Now, for a moment of respite from insanity, something non-typical:
However Professor Timothy Quinlan of the Health Economics and HIV/AIDS Research Division at the University of KwaZulu Natal was sceptical about the need for a mass programme, arguing that the evidence doesn’t justify it.
… he said, prevention needs to focus on the two factors known to have the biggest effect on HIV transmission rates: concurrent partnerships and high viral load during primary infection.
There’s a need for clearer messages to communicate these facts,” he said. “We need to promote serial monogamy.”
I know, that’s unworkable because it assumes some sense of personal responsibility and ability to learn among African men.
And now a return to the typical:
Audience members raised some of the practical issues that are likely to arise in the implementation of any sort of circumcision programme. Traditional healers in particular will need to be brought on board, said numerous speakers.
“Don’t talk about circumcision in isolation from the initiation processes going on in all the different cultures in South Africa,” said one male audience member.
But there was general agreement that traditional healers who carried out circumcision during the initiation of young males into adulthood had a captive audience for passing on important prevention messages, and that this potential wasn’t being exploited.
Yes, what about those traditional healers? Ahem:
A 22-year-old unregistered traditional surgeon was arrested for illegally circumcising two boys in Libode, the Eastern Cape health department said on Saturday.
Meanwhile, police were searching for another unregistered traditional surgeon who allegedly circumcised 24 under age boys in Mthombe.
Kupelo said three of the boys were taken to hospital with serious complications.
2006 Eastern Cape summer-season circumcision deaths have declined markedly compared to 2005, Eastern Cape provincial health department spokesperson Sizwe Kupelo said, adding that only four would-be initiates had died so far this season, compared with 24 in 2005.
Of those four, only two were the result of complications of the circumcision operation. …
This reliance on traditional healers is an acceptance that, among several challenges, the public health community doesn’t have the resources to provide full, clinical circumcision in Africa. Yet it pushes the notion that it must be done both “mass” and “soon”. Why is it so difficult to see how this will end? How many deaths are acceptable? Are we really ready to rely solely on the utilitarian argument that more lives will (probably) be saved with mass circumcision than will be taken through mass circumcision? I’m not, since I’m capable of understanding individual rights.
¹ To another point by Dr. Neil Martinson:
“It’s all about cold steel – it’s more akin to sterilisation, it’s not like giving people clean water, it’s not like breastfeeding that we can all get warm and fuzzy about.”
Promoting mass circumcision is primarily about giving advocates warm and fuzzy feelings that they’re doing something monumental. Otherwise, why the rush to circumcise infants based on three studies of voluntarily circumcised adult males? It also reassures parents with a warm and fuzzy feeling that they’ve “protected” their sons from HIV rather than violated his rights.
There was confusion about who would be targeted with messages about circumcision. Would it be young men, or would it be their parents? Or must their future sexual partners be targeted, “so that they say `I won’t sleep with you unless you’re cut’,” asked Neil Martinson?
“I won’t sleep with you unless you’re cut.” Let’s promote such non-thinking. Maybe, if we work at it enough, we can convince African women that they prefer, and sh
ould prefer, the aesthetic look of the circumcised penis. It’s okay if that implies that men should change themselves to meet a woman’s expectation. The reverse is sexist and unacceptable, of course, but we all know that’s okay.

* **Work instructions**
1. Translate this sentence from the piece on mass circumcision into Spanish: "Kupelo said three of the boys were taken to hospital with serious complications."
2. According to the piece on mass circumcision, how many would-be initiates had died so far in the 2006 Eastern Cape summer season?
3. From the piece on mass circumcision, pull out the passage starting with "And now a return" and going on through "wasn’t being exploited.".

[Stored records]

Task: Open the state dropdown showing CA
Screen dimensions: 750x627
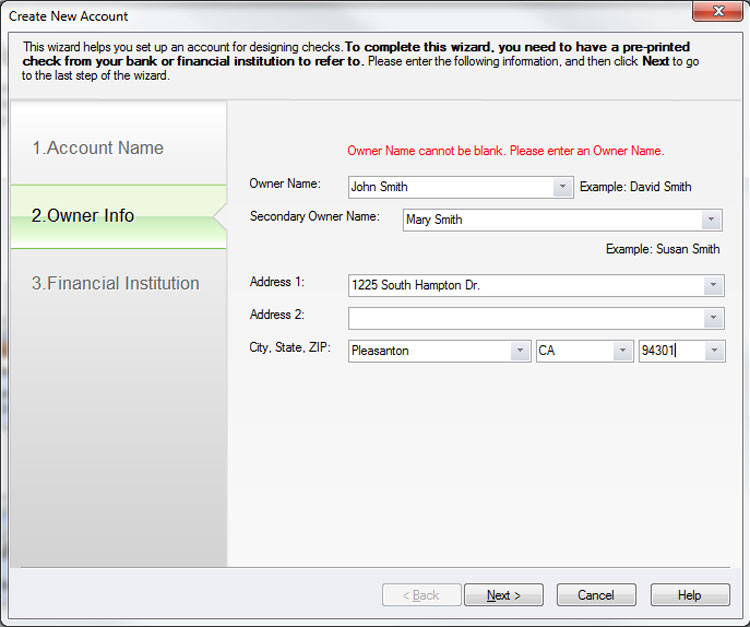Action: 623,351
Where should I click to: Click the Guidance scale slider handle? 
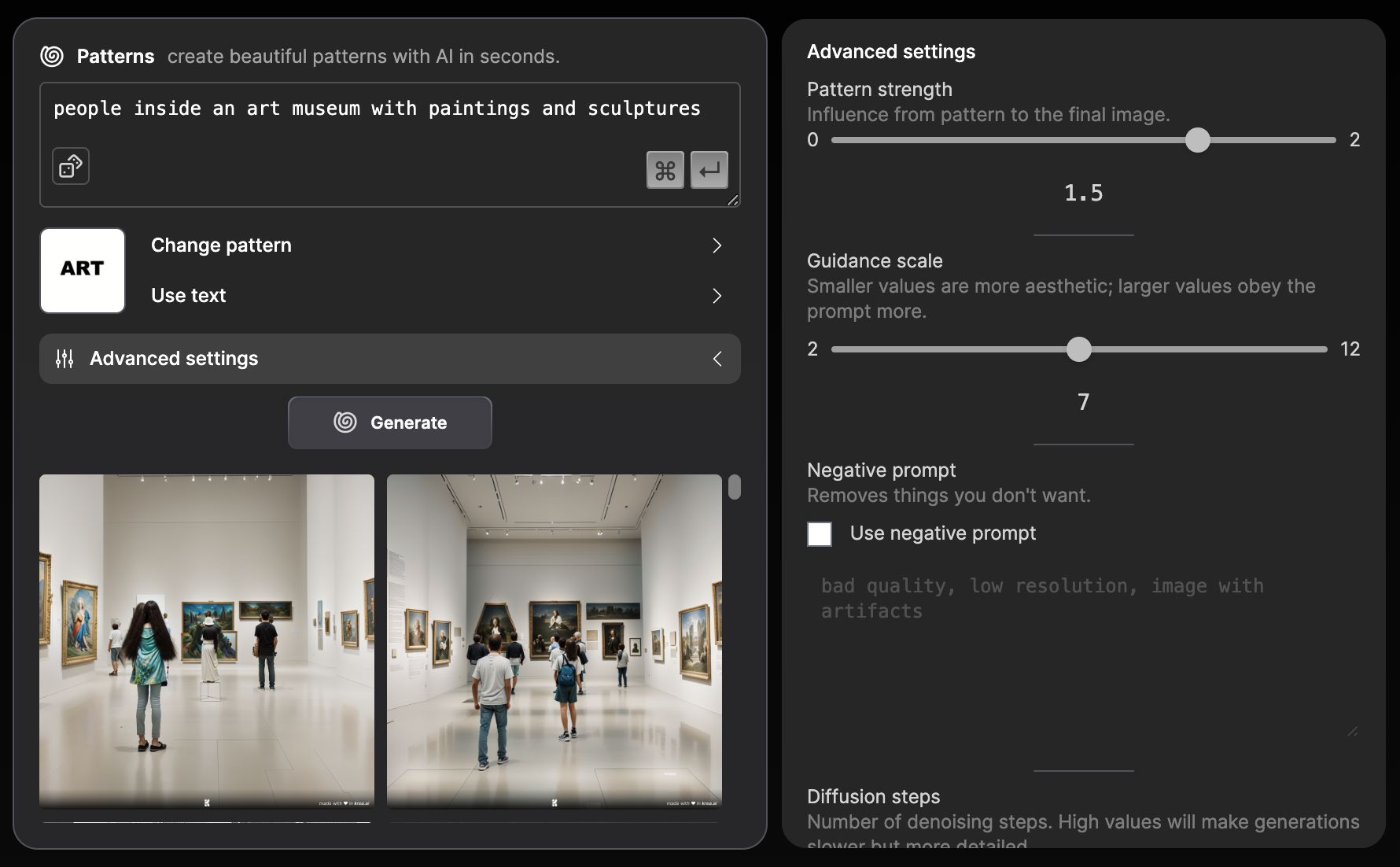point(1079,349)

* **Answers to the exercise**
1. Kupelo dijo que tres de los niños fueron llevados al hospital con complicaciones graves.

2. Four.

3.
And now a return to the typical:
Audience members raised some of the practical issues that are likely to arise in the implementation of any sort of circumcision programme. Traditional healers in particular will need to be brought on board, said numerous speakers.
“Don’t talk about circumcision in isolation from the initiation processes going on in all the different cultures in South Africa,” said one male audience member.
But there was general agreement that traditional healers who carried out circumcision during the initiation of young males into adulthood had a captive audience for passing on important prevention messages, and that this potential wasn’t being exploited.